Otherwise, things are going well, although work is picking up for both of us and we haven't had much time to travel. Work and the rain. At least the temperature is warmer, and we don't have bedbugs anymore *knocking on wood* so life is looking up. We'll be going to Istanbul for the first weekend in March, and hopefully more pictures and blogging will follow.

As usual, we miss you all! Keep in touch!

Monday, January 25, 2010

Brrrrr!

You know you're from Michigan when your clothes freeze on the clothesline.

Oh wait, that can be in Turkey too. Yes, it's THAT cold here. Not quite what I signed up for. I guess we have to pay for our awesome weather in December and the first half of January though, don't we. Thankfully, Chris bought a space heater for the bedroom, so we're not freezing at night anymore. Last night when he went in to plug it in, the thermometer said it was 57 degrees in there! And that was only in the evening! So yeah, I'm very happy to get another source of heat. Hate to think about the electricity bill, but love to be warm!

On the bug front, things are progressing. We actually saw one so we know for sure that's what we're dealing with.

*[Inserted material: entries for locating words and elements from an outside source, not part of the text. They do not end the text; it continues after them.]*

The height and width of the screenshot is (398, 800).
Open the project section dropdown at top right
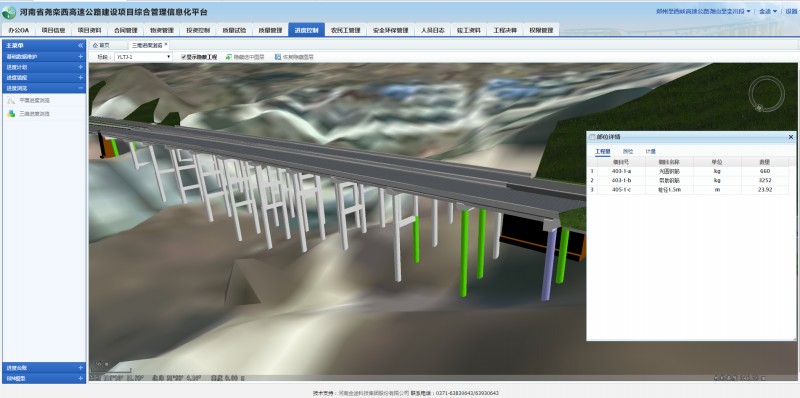[x=703, y=11]
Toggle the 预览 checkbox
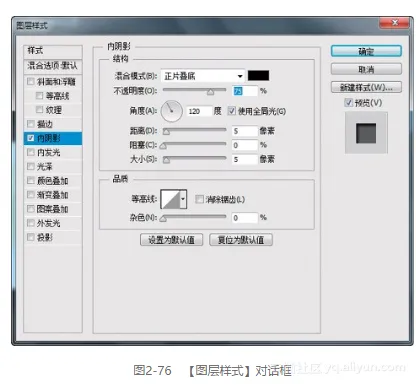The height and width of the screenshot is (385, 416). (348, 102)
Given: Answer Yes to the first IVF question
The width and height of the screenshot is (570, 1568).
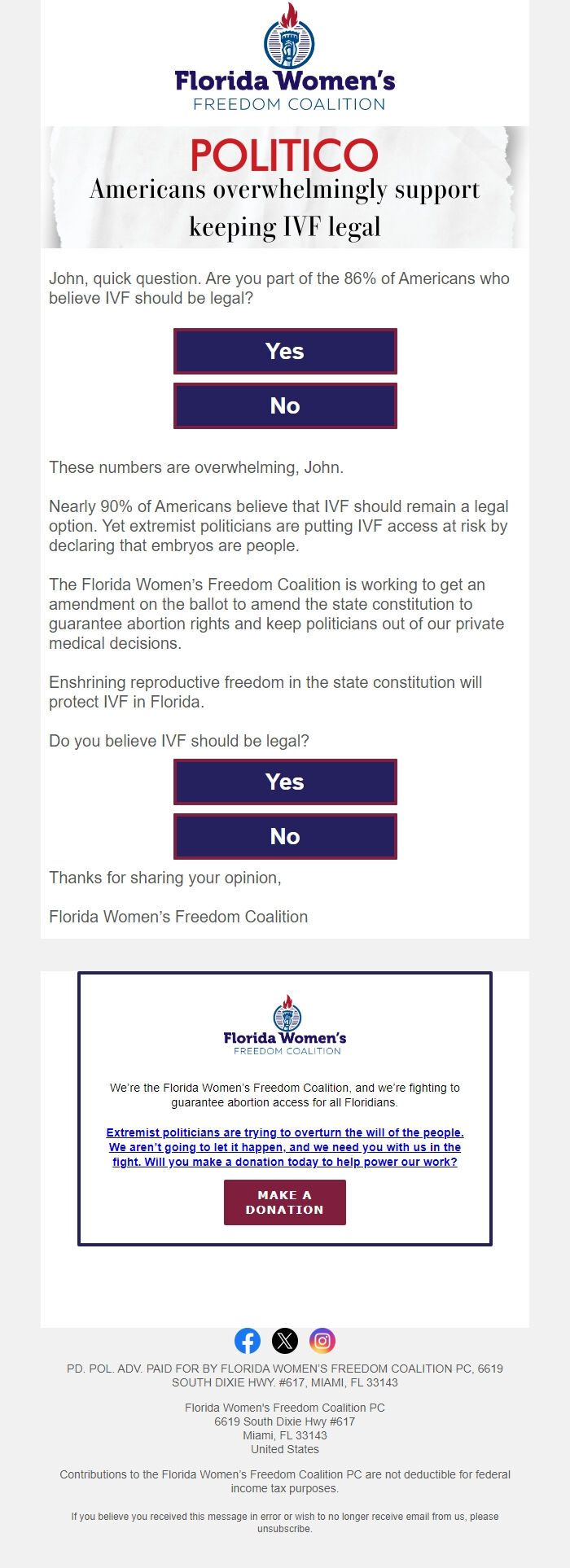Looking at the screenshot, I should point(285,351).
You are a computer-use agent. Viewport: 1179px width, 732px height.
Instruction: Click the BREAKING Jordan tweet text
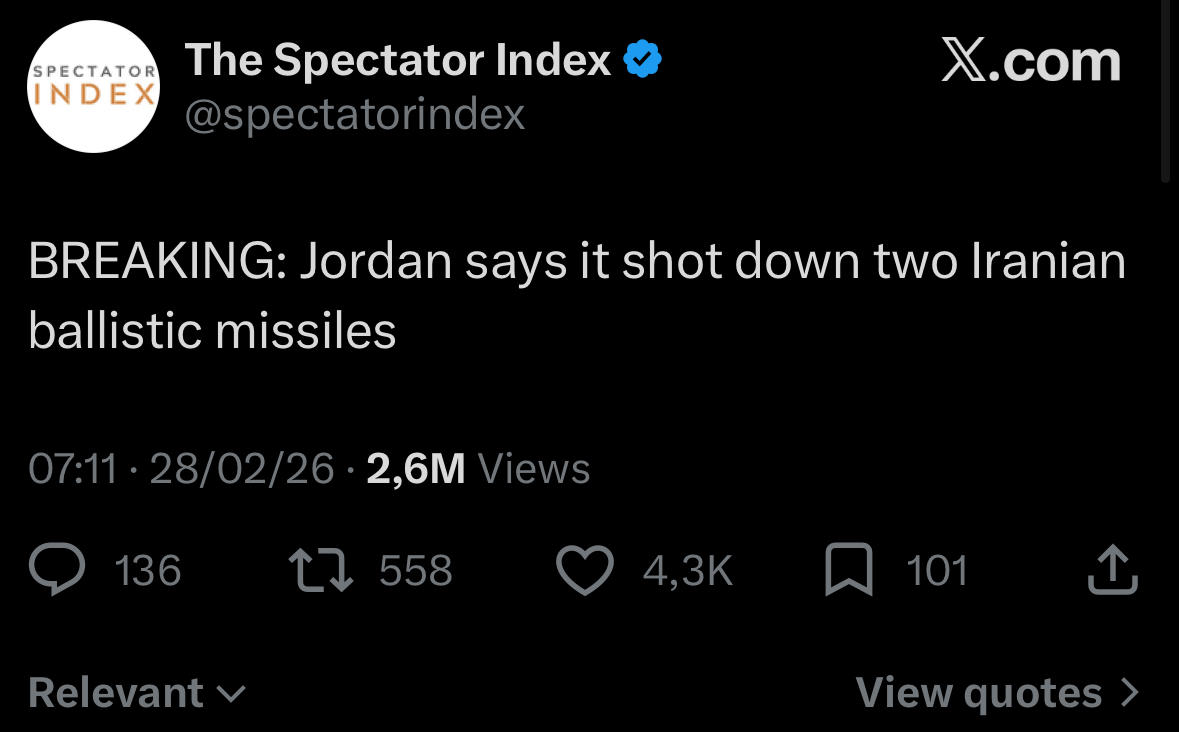577,296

We also haven't seen much evidence of migration outside the bedroom, which makes my life much easier. (I was dreading taking down ALL the drapes and washing them every 3rd day, especially since you all know how close together the buildings are here. And curtains are good insulation.) We've been spraying Raid for all we're worth and *knocking on wood* have only gotten a few new bites. YAY!!! Doing laundry is really getting old though.

On the work front (I guess I'm covering our lives in this post, sorry if it's boring), Chris is beginning his new seven-week module today. He has level C, which is pre-intermediate. Basically the level of students he just finished up with. He is teaching skills, which means instead of planning 20 hours of lessons and teaching them once to the same class, he will plan 6 hours of lessons and teach them to three classes. So that should make his life a lot easier. That is our hope anyways. My students are on their two week semester break, so I'm basically out of a job for 2 weeks. I have a whopping 4.5 hours scheduled for this week. Not sure if I can handle that heavy of a workload. I may have to speak to my boss about it... :) Things will change a bit for me after the break though. First, I will be on contract, so there will be steady income each week. (Then all the slacker students who don't show up don't cost me money!) I will also be working for ten hours per week in a school, teaching the teachers there how to teach TOEFL. (Say that five times really fast.) So that will be a new challenge, since I've only been teaching TOEFL for six months. Ah well, fake it til I make it. Or just fake it and forget about making it.

I received the sad news from one of my very good friends that she is deserting me for Istanbul. Although I am incredibly happy for her ( I mean, what kind of crap friend would I be if I wasn't?!), I also am VERY sad to see her go, and a little jealous of all the delicious food she gets to eat there. Istanbul has such exotic dishes as Indian, Thai, Chinese, and Mexican. And you KNOW she will call to rub it in a little. (I wouldn't be friends with someone who wouldn't do such a thing, since it would make me look bad when I did it.) So she will be moving next month or in March, and I think all the friends here will miss her. We love you, Jaime! And keep blogging so I can steal your posts again.

Well, I hear my washer spinning out. If I want our blanket for tonight, as well as sheets and pillows, I should probably go take care of that. Hope you all are doing well and staying warm! We miss you and July can't come soon enough (for several reasons)!